Ainsi, les étrangers disposent en principe des droits fondamentaux qu’ont les nationaux. Le droit procédural, c’est-à-dire celui de recourir à la justice, appartient donc aux droits fondamentaux reconnus à tous ceux qui résident sur le territoire national. Sont exclus, par contre, les droits civiques (électorat, éligibilité), car l’exercice de la « souveraineté nationale » est réservé aux nationaux.

Tant que la procédure constitue l’accès obligé vers la justice, elle fait partie, en principe, des droits fondamentaux au même titre que l’égalité des citoyens devant la loi, la liberté individuelle (habeas corpus en droit anglais), la liberté de conscience à coloration particulière au Liban, en tant qu’il englobe des communautés religieuses différentes.

En outre, parlant des intérêts des communautés, l’article 19 de la constitution libanaise, issu de la révision constitutionnelle de 1990, élargit le droit de saisine aux chefs des communautés religieuses en ce qui concerne seulement le statut personnel, la liberté de conscience, l’exercice des cultes religieux et la liberté de l’enseignement religieux.

Ainsi, la procédure se teinte particulièrement de la forte couleur d’un droit fondamental, tant au niveau du contentieux constitutionnel contrôlant les actes législatifs, que du contentieux administratif contrôlant la marche procédurale des actes administratifs.

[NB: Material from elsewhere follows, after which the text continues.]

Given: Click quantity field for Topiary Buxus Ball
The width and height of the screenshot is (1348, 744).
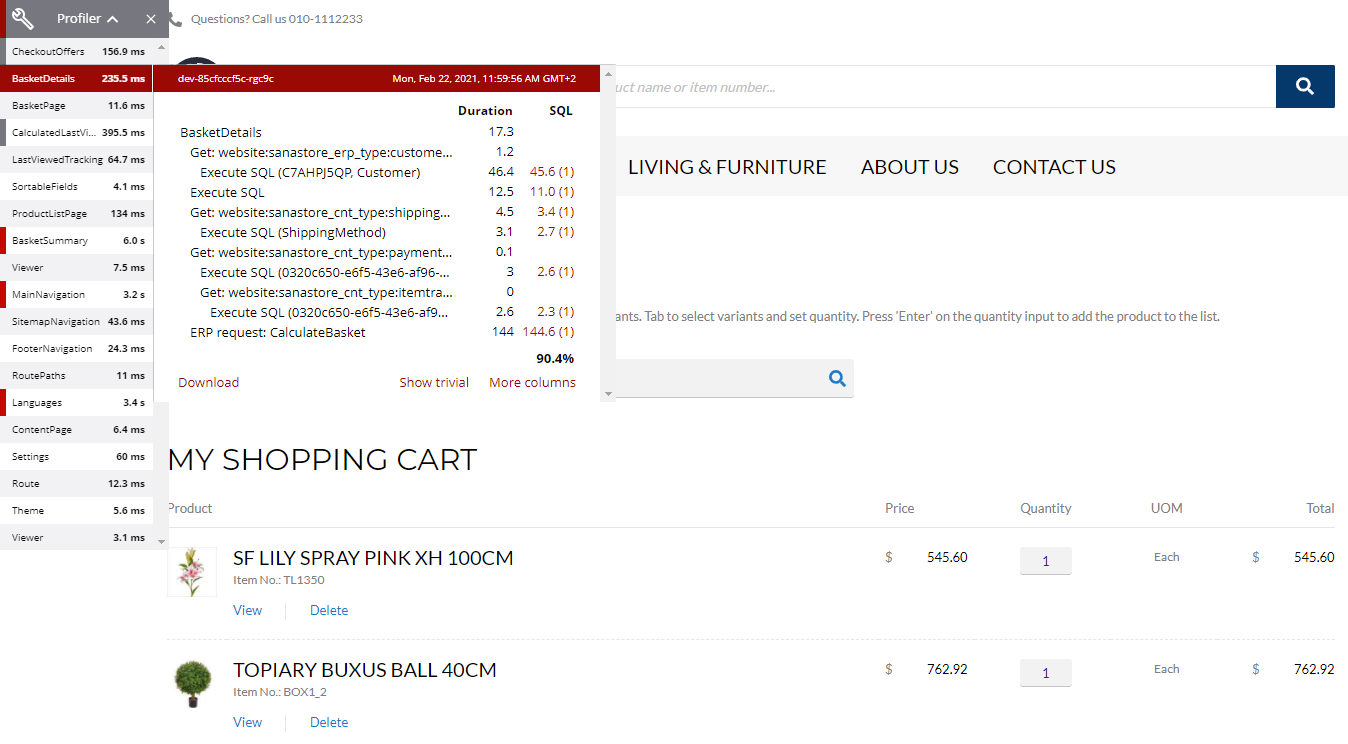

L’article 12 de notre constitution parle de l’égale admissibilité des libanais à tous les emplois publics, sans autres motifs de préférence que leur mérite et leur compétence, et suivant les conditions fixées par la loi.

Principe d’évidence, mais peu conciliable avec d’autres dispositions, notamment l’article 95 de la constitution, et ce, en dépit du souhait du législateur, exprimé dans cet article, de voir disparaitre un jour (quand ?...) le confessionnalisme politique, dans un pays où il n’est pas toujours facile de donner à César ce qui est à César et à Dieu ce qui est à Dieu.

Cher et savant auditoire,
J’aurais aimé rallonger mon intervention. Mais je pense que ni le temps ni votre patience me l’autorisent.
L’ordre des Avocats de Beyrouth se réjouit de se retrouver parmi vous.

La francophonie est chose familière pour le libanais, la langue française étant une seconde langue, et même parfois une première langue, pour pas mal de personnes entre nous.

Il m’est particulièrement agréable, en terminant, de rappeler une savoureuse pensée de François MAURIAC s’adressant « à un non français parce qu’il récite, d’une certaine façon, un vers de Racine, qu’on n’a plus rien à lui expliquer de la France ».
Je donnerais la même adresse à quelqu’un qui voudrait s’abreuver aux sources de l’universel.